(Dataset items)
┄┄┄┄┄┄

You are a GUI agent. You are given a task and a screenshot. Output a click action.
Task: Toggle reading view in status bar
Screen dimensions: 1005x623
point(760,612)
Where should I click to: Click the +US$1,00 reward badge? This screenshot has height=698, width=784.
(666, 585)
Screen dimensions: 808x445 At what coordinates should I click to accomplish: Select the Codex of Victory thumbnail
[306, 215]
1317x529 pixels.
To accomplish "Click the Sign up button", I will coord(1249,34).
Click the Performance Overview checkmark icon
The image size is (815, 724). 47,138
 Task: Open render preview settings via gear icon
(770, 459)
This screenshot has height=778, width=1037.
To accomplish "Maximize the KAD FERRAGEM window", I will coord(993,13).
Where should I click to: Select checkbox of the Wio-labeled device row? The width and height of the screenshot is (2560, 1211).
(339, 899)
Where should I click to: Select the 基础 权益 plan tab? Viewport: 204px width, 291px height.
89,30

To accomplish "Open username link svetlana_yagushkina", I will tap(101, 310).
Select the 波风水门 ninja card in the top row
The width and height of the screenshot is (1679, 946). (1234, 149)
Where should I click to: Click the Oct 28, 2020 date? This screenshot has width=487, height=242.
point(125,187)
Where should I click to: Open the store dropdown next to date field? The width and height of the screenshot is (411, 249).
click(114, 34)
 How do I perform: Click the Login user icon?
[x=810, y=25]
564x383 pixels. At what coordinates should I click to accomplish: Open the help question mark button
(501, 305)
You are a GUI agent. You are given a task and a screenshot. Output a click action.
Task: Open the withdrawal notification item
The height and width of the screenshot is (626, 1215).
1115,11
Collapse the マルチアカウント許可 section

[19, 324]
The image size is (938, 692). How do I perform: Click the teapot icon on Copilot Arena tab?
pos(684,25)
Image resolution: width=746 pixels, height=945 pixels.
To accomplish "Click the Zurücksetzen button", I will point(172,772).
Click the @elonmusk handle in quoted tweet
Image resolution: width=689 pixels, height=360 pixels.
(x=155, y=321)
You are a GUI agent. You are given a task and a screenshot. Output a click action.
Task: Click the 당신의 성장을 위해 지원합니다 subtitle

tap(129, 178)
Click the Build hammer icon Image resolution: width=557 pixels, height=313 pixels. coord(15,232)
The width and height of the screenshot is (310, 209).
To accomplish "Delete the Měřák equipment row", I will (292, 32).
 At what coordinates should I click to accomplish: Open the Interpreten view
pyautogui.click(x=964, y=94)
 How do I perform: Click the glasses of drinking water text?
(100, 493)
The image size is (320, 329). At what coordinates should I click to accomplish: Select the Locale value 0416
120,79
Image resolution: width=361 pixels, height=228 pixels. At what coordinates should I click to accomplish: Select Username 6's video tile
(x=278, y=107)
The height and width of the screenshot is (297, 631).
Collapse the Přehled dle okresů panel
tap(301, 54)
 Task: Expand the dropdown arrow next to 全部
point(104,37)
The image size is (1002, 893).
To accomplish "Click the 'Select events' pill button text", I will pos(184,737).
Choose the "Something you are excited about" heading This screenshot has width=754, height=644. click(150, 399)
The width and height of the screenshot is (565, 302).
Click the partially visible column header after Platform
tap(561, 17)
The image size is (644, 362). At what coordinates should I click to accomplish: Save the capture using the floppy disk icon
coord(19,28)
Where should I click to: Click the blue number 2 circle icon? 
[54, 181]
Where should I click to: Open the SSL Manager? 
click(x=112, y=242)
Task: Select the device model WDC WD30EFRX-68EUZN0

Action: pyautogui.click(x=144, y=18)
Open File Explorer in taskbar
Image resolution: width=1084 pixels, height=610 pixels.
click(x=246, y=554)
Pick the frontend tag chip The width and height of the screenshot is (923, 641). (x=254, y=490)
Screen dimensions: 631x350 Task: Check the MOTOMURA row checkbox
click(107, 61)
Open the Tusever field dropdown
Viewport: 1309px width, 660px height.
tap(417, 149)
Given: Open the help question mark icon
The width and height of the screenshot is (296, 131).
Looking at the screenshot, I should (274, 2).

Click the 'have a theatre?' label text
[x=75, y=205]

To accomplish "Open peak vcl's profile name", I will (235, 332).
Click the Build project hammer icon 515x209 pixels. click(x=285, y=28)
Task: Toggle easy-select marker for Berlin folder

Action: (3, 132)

┄┄┄┄┄┄

• _Task objective_
Copy word for word the records starting at the line that contains "Screen dimensions: 631x350" and ending at the final line of the records, including both of those lines.

• _Correct output_
Screen dimensions: 631x350 Task: Check the MOTOMURA row checkbox
click(107, 61)
Open the Tusever field dropdown
Viewport: 1309px width, 660px height.
tap(417, 149)
Given: Open the help question mark icon
The width and height of the screenshot is (296, 131).
Looking at the screenshot, I should (274, 2).

Click the 'have a theatre?' label text
[x=75, y=205]

To accomplish "Open peak vcl's profile name", I will (235, 332).
Click the Build project hammer icon 515x209 pixels. click(x=285, y=28)
Task: Toggle easy-select marker for Berlin folder

Action: (3, 132)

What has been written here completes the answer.